## EJERCICIOS PROPUESTOS
**a)** Enumera todas las expresiones que aparecen entre comillas dobles en el fragmento sobre la justicia que figura más abajo.
**b)** Transcribe el pasaje del fragmento sobre la justicia que comienza en "Hacia 1909, en" y termina en "quiere, más irregular.".
**c)** Retoma el fragmento sobre la justicia y continúalo a partir de su última oración.

## FRAGMENTO PROPORCIONADO
══════════════════════════════

Hacia 1909, en un artículo titulado Jueces, el gran escritor hispano-paraguayo Rafael Barrett se resignaba a que allí donde "giran grandes intereses, políticos y sociales", todo se decide "por el más fuerte", de manera que -añadía- "sólo en las cuestiones insignificantes observamos esa aparente regularidad que llamamos justicia". El Estado de Derecho y la democracia consisten precisamente en extender esa "regularidad" desde los asuntos pequeños, donde los débiles aún pueden esperar alguna satisfacción, hasta los más grandes, esos que deciden las vidas de los ciudadanos. Puede decirse que esa tarea sigue parcialmente pendiente. Por mucho que hayamos avanzado desde 1909, todos los españoles somos conscientes en el año 2022 de que, a medida que se abandona el patio de casa y se asciende hacia el tejado, la "regularidad llamada justicia" se vuelve más difícil o, si se quiere, más irregular.

══════════════════════════════

## CONJUNTO DE DATOS
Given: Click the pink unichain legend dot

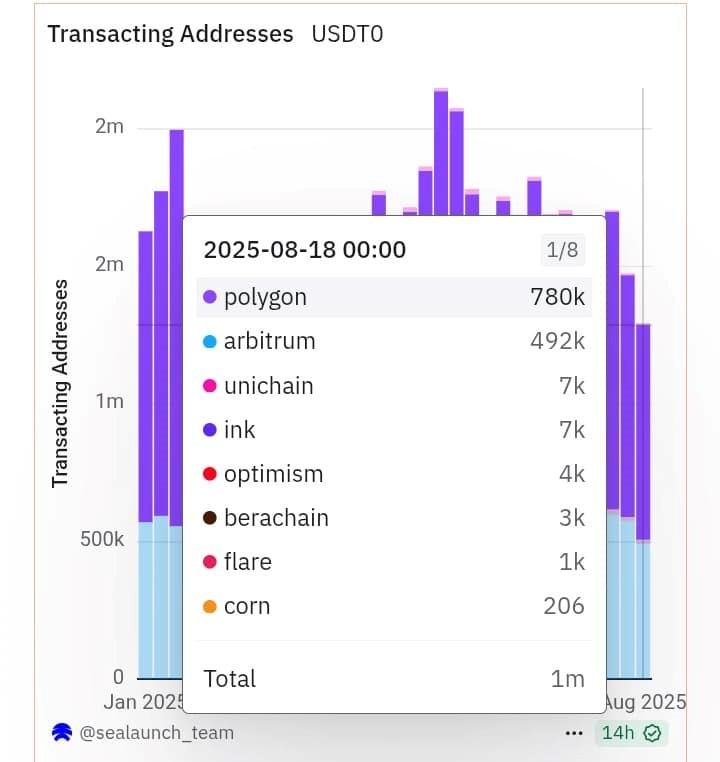Looking at the screenshot, I should (209, 386).
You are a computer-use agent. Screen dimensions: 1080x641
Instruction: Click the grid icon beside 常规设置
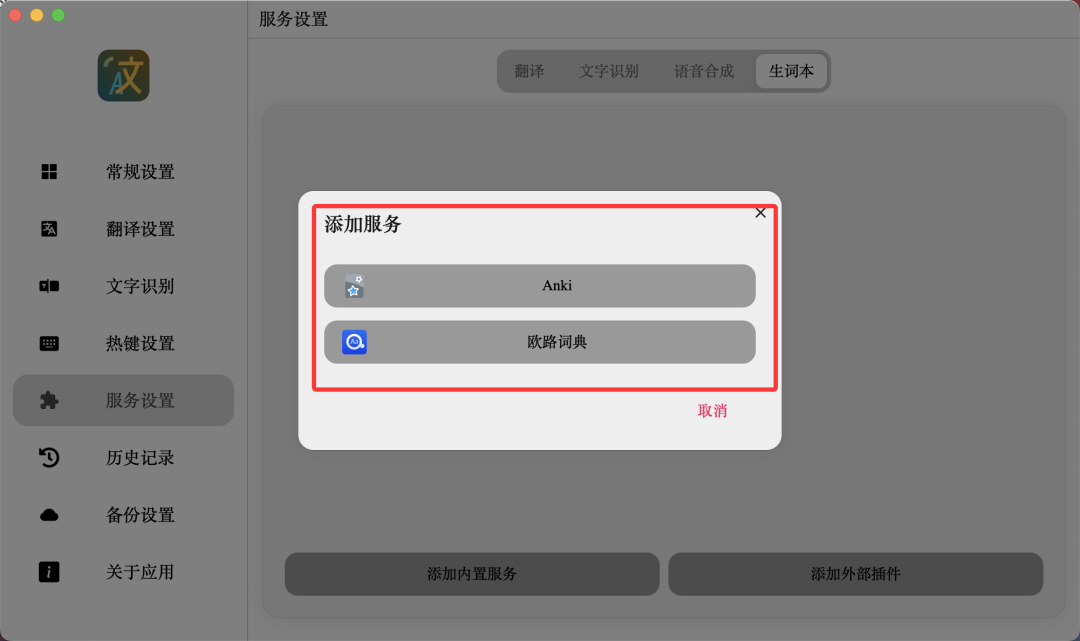tap(49, 171)
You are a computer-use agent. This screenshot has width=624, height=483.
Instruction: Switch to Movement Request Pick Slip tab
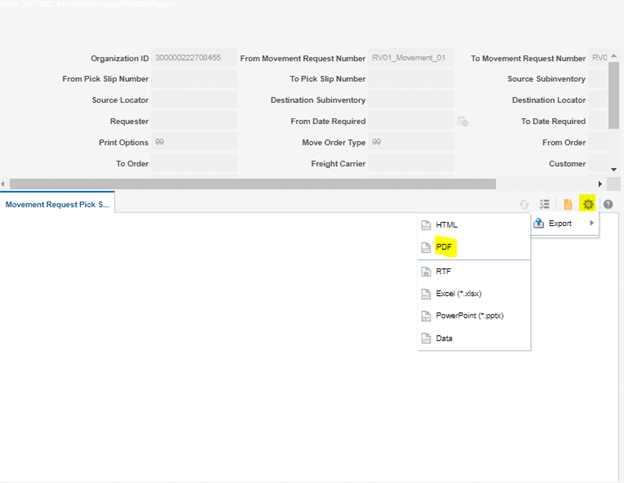click(x=58, y=204)
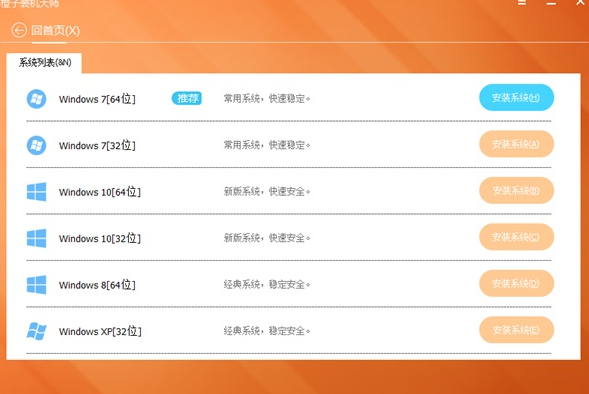This screenshot has height=394, width=589.
Task: Select the Windows 10[64位] list entry text
Action: (x=100, y=192)
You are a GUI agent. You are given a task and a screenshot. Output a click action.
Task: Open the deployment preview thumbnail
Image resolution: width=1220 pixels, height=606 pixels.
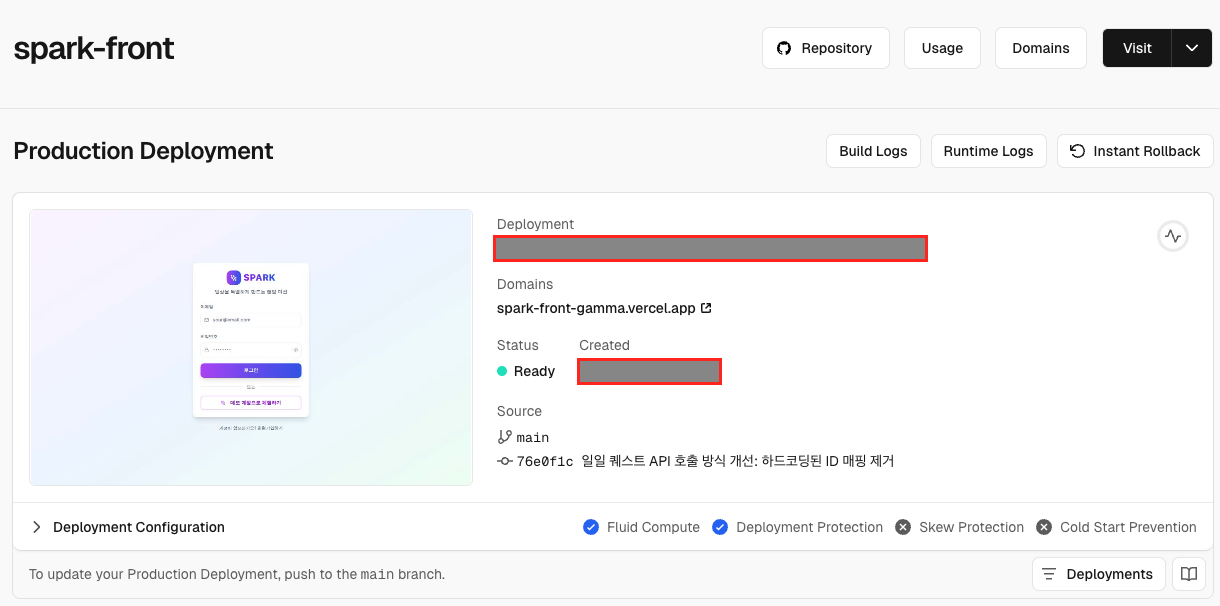click(x=250, y=346)
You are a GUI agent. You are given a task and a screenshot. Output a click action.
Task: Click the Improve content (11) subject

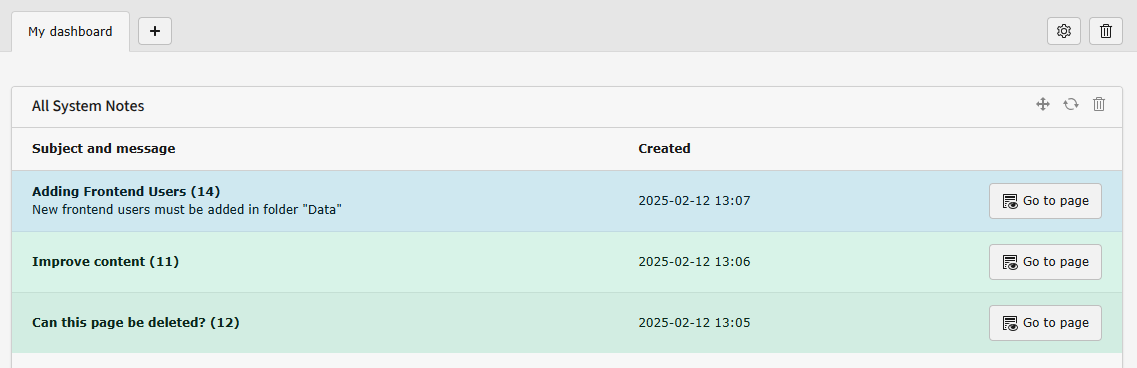[105, 261]

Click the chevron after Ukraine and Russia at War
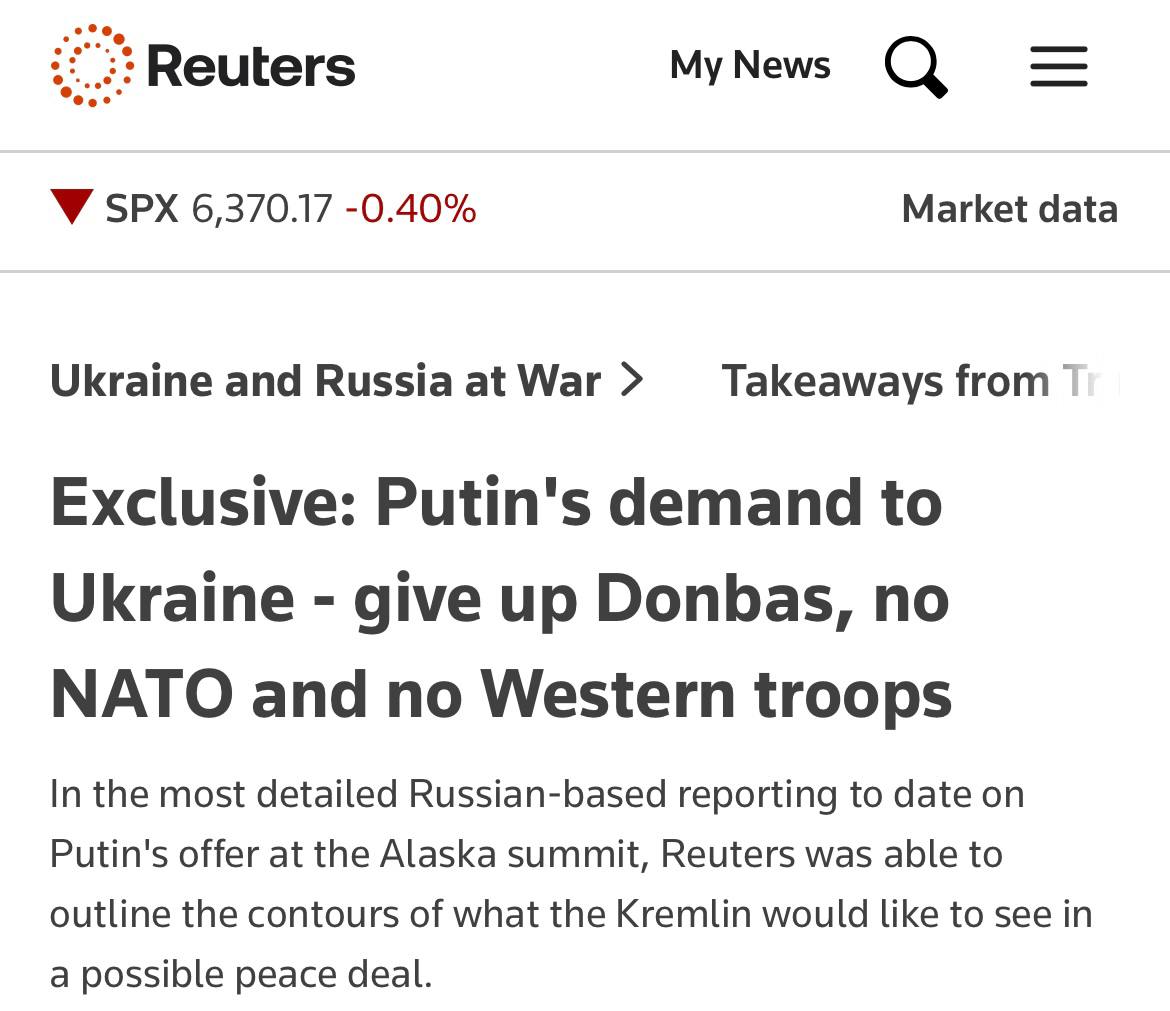pos(632,380)
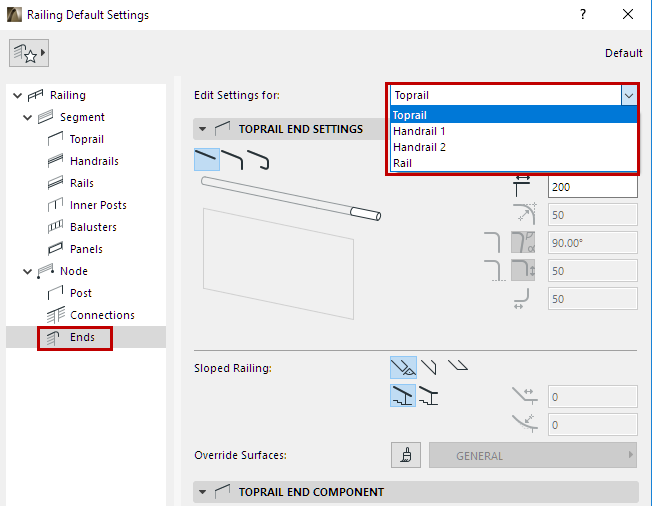Click the Help question mark button
The image size is (652, 506).
(x=583, y=15)
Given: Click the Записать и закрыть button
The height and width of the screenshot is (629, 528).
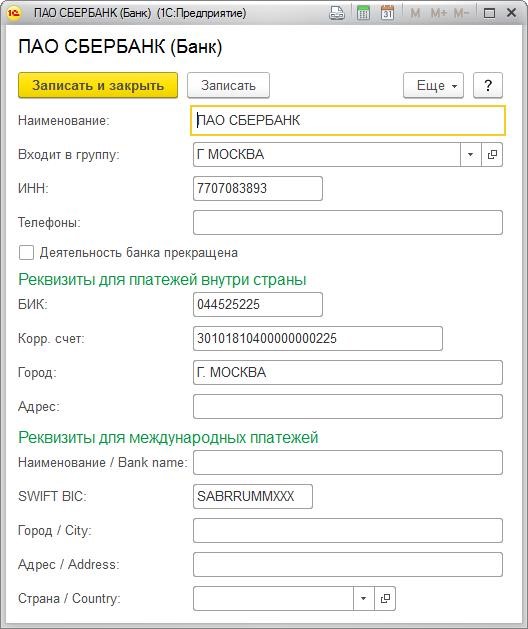Looking at the screenshot, I should click(x=98, y=85).
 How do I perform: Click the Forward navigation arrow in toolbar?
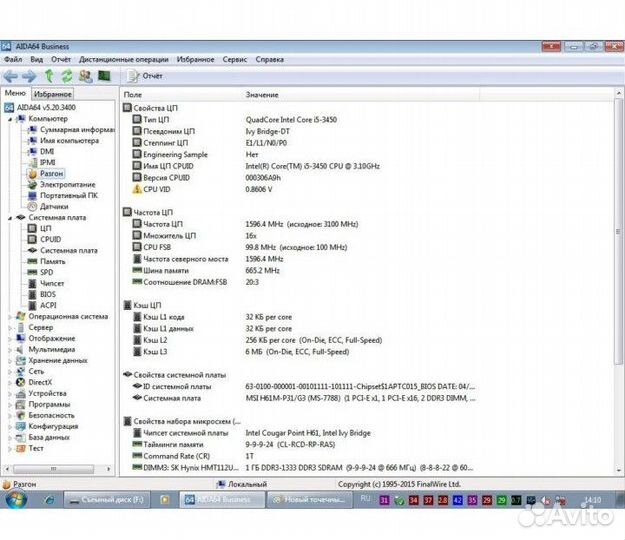point(28,76)
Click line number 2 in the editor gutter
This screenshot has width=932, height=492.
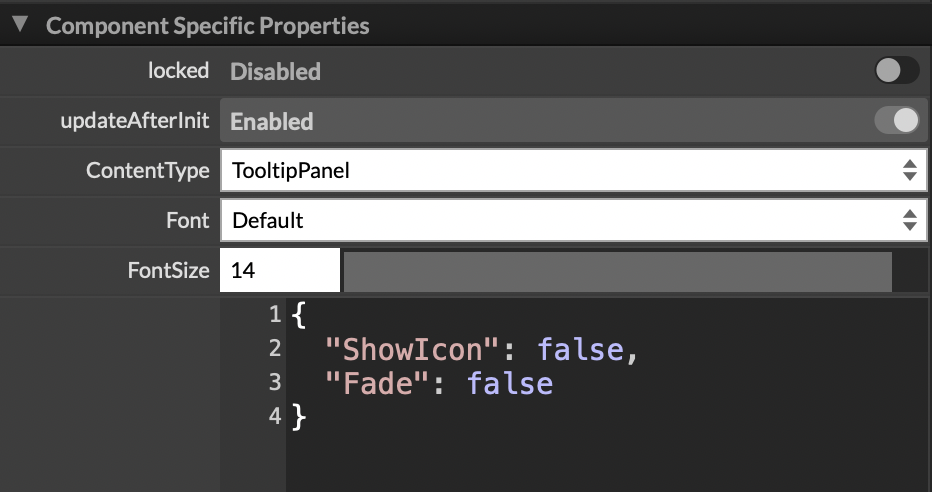[275, 349]
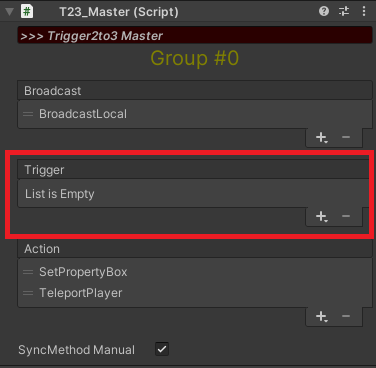Remove an entry from the Trigger list
This screenshot has width=376, height=368.
(x=346, y=216)
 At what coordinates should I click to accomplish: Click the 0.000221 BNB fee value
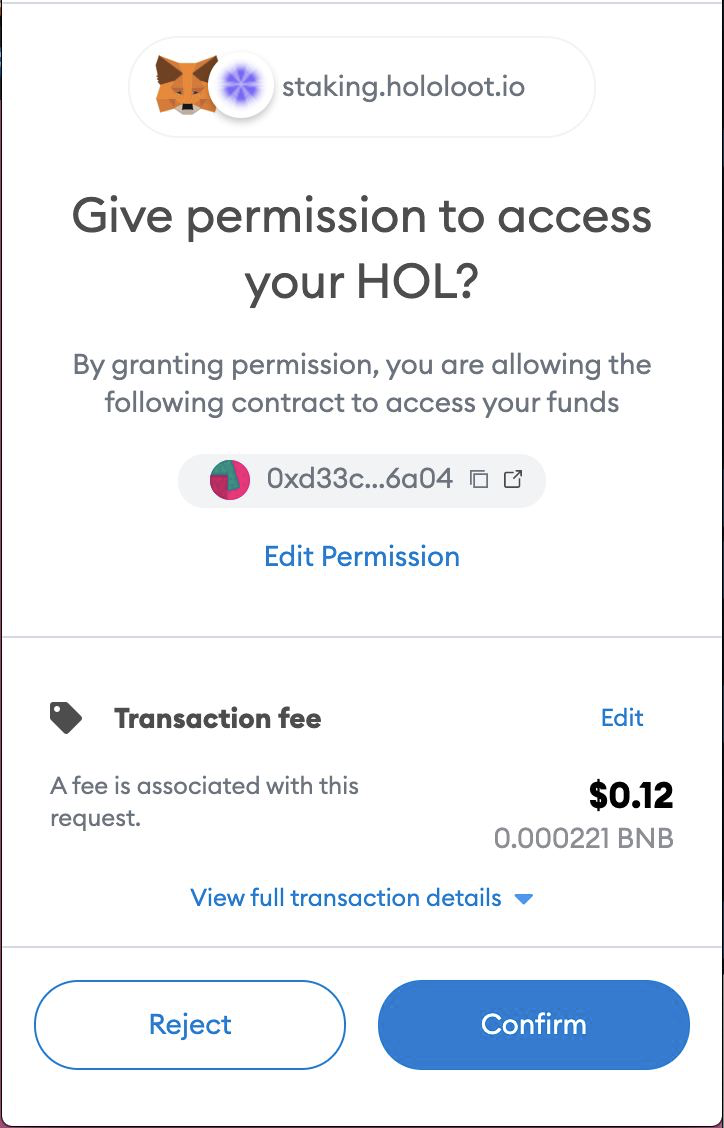[583, 838]
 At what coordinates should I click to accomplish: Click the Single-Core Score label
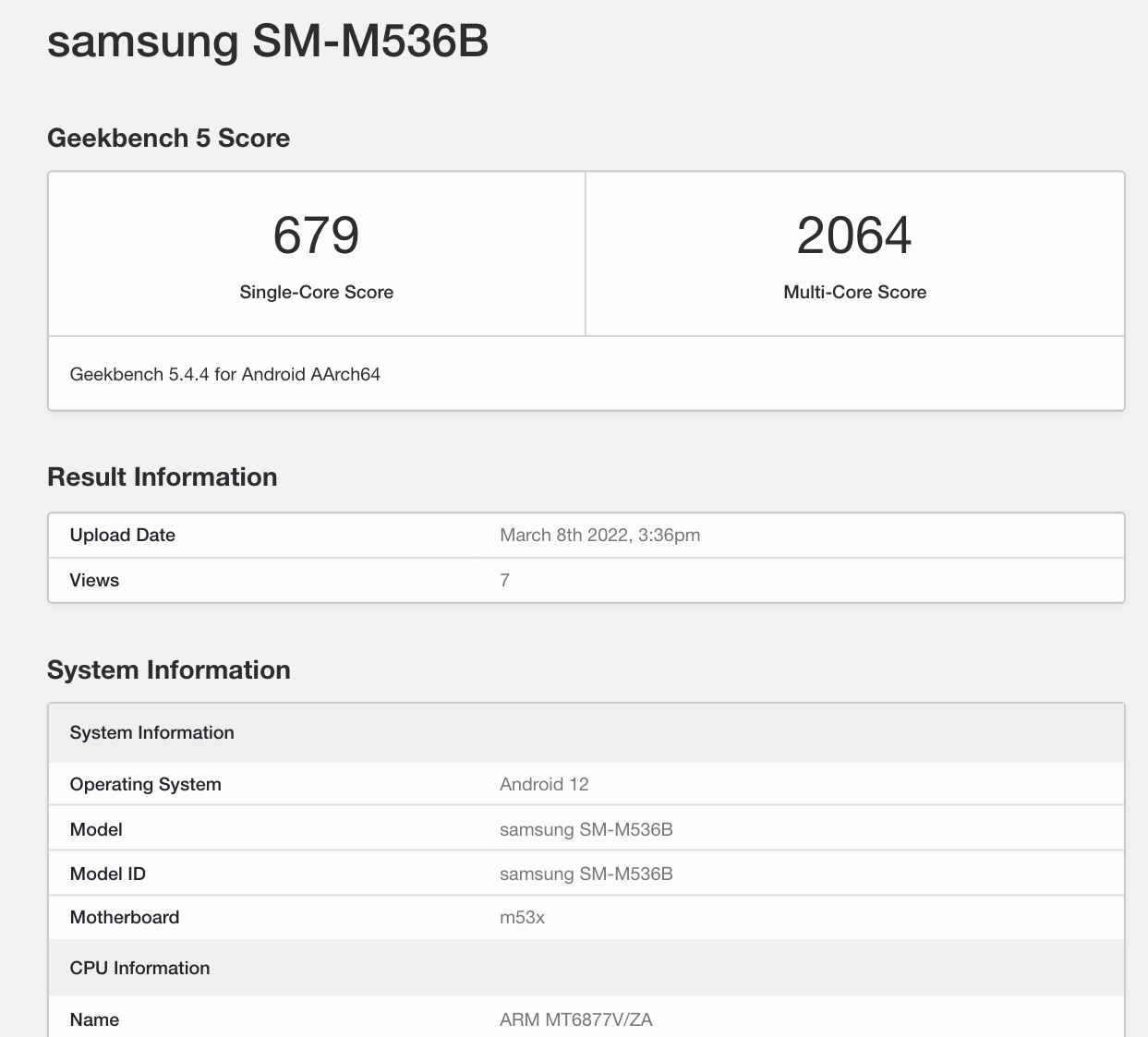click(x=316, y=293)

══════════════════════════════

## RESULTADOS OBTENIDOS
**a)**
1. "giran grandes intereses, políticos y sociales"
2. "por el más fuerte"
3. "sólo en las cuestiones insignificantes observamos esa aparente regularidad que llamamos justicia"
4. "regularidad"
5. "regularidad llamada justicia"

**b)**
Hacia 1909, en un artículo titulado Jueces, el gran escritor hispano-paraguayo Rafael Barrett se resignaba a que allí donde "giran grandes intereses, políticos y sociales", todo se decide "por el más fuerte", de manera que -añadía- "sólo en las cuestiones insignificantes observamos esa aparente regularidad que llamamos justicia". El Estado de Derecho y la democracia consisten precisamente en extender esa "regularidad" desde los asuntos pequeños, donde los débiles aún pueden esperar alguna satisfacción, hasta los más grandes, esos que deciden las vidas de los ciudadanos. Puede decirse que esa tarea sigue parcialmente pendiente. Por mucho que hayamos avanzado desde 1909, todos los españoles somos conscientes en el año 2022 de que, a medida que se abandona el patio de casa y se asciende hacia el tejado, la "regularidad llamada justicia" se vuelve más difícil o, si se quiere, más irregular.

**c)**
En España, donde la propia composición del Consejo General del Poder Judicial politiza de raíz la justicia y donde la Policía tiene porra, una ley que la libera y protege de los ciudadanos -sí- y poca formación democrática, es más fácil confiar en los jueces cuando se trata de un robo entre vecinos o de una puñalada trapera que de un caso de corrupción institucional; y más fácil confiar en la Policía cuando tiene que reprimir una reyerta que cuando tiene que reprimirse a sí misma en una manifestación en Lavapiés. Los buenos jueces y los buenos policías están, por así decirlo, en "provincias"; nunca en la "capital"; o llegan a la "capital" mediante filtros de orden partidista y trastero. Esta regularidad selectiva, ceñida solo a lo más pequeño, es lo que se conoce con otro nombre como "doble rasero". El "doble rasero", en España, es de clase, de linaje político y de tradición. A mayor "doble rasero", digamos, mayor politización, y a mayor politización, menos democracia y menos Estado de Derecho. No cabe quizás imaginar ningún otro mundo posible en el que la "regularidad" se extienda, en coincidencia plena, desde los cordones de los zapatos a las diademas, pero la "justicia" sólo puede ser concebida como esa extensión universal de la "regularidad" menuda: la igualdad de todos ante la ley. Cada centímetro ganado en esa dirección nos protege de las tinieblas; cada centímetro perdido nos hace universalmente vulnerables.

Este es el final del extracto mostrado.